*** Opening of Data in this exercise ***

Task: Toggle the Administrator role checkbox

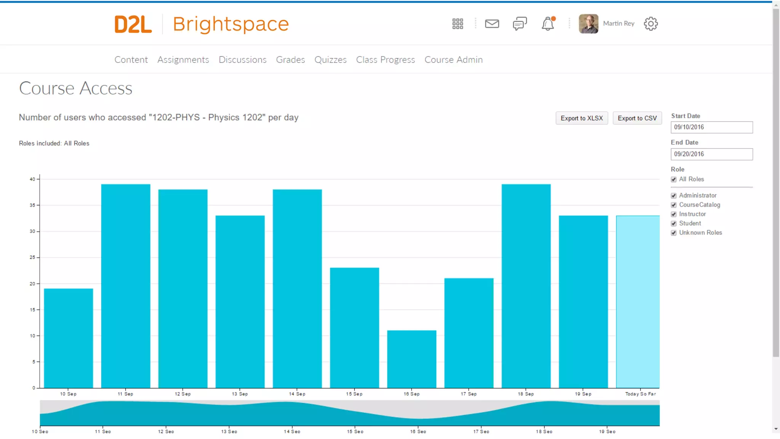Action: [x=674, y=195]
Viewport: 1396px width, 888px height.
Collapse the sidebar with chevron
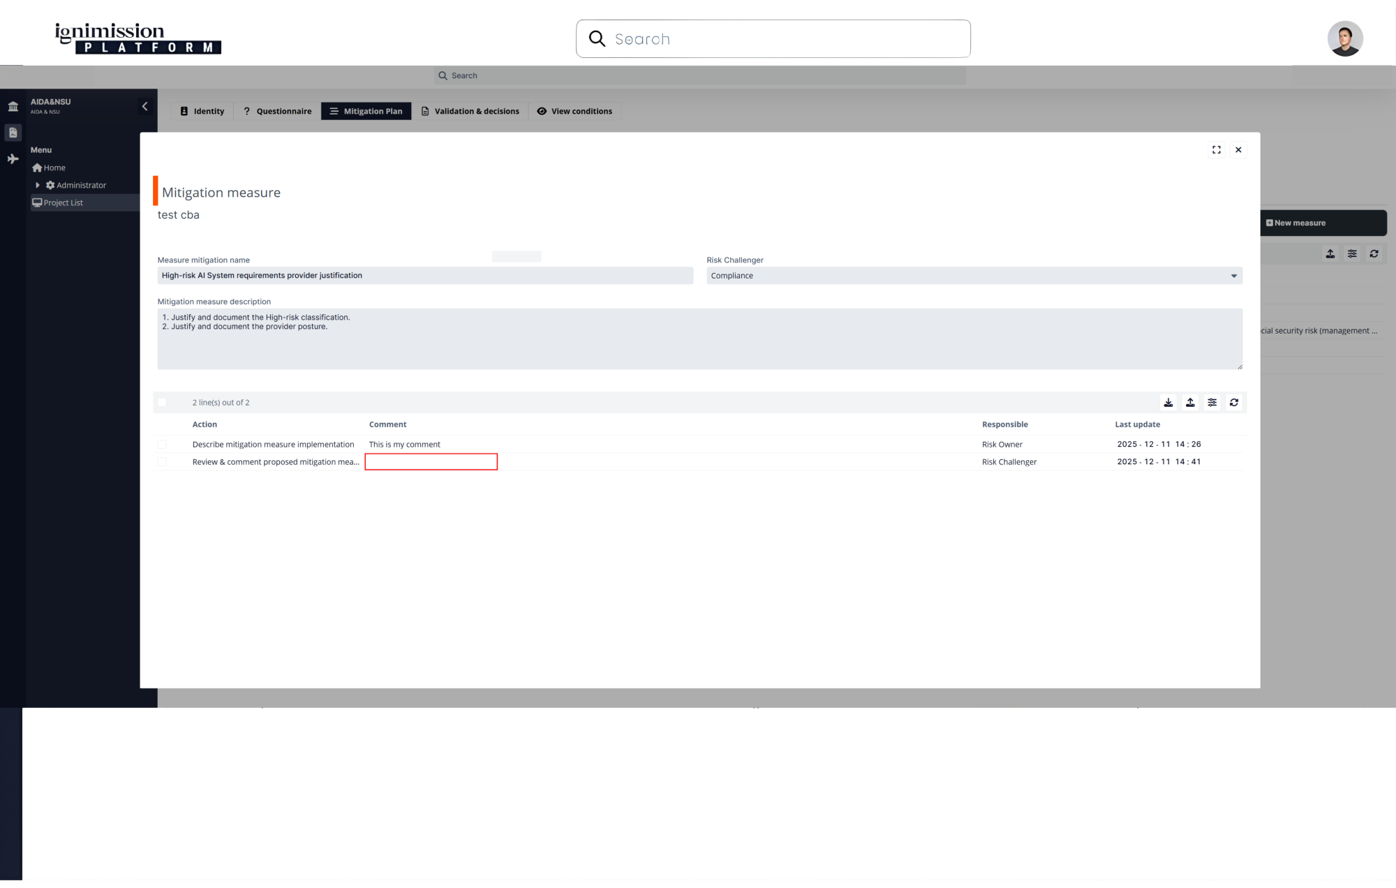click(x=144, y=107)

*** Close of Data in this exercise ***

■ Exercise details
From the first line to the last, write out the data exactly, omitting any pictures.

■ Worked solution
Task: Toggle the Administrator role checkbox

Action: [x=674, y=195]
Viewport: 1396px width, 888px height.
Collapse the sidebar with chevron
click(x=144, y=107)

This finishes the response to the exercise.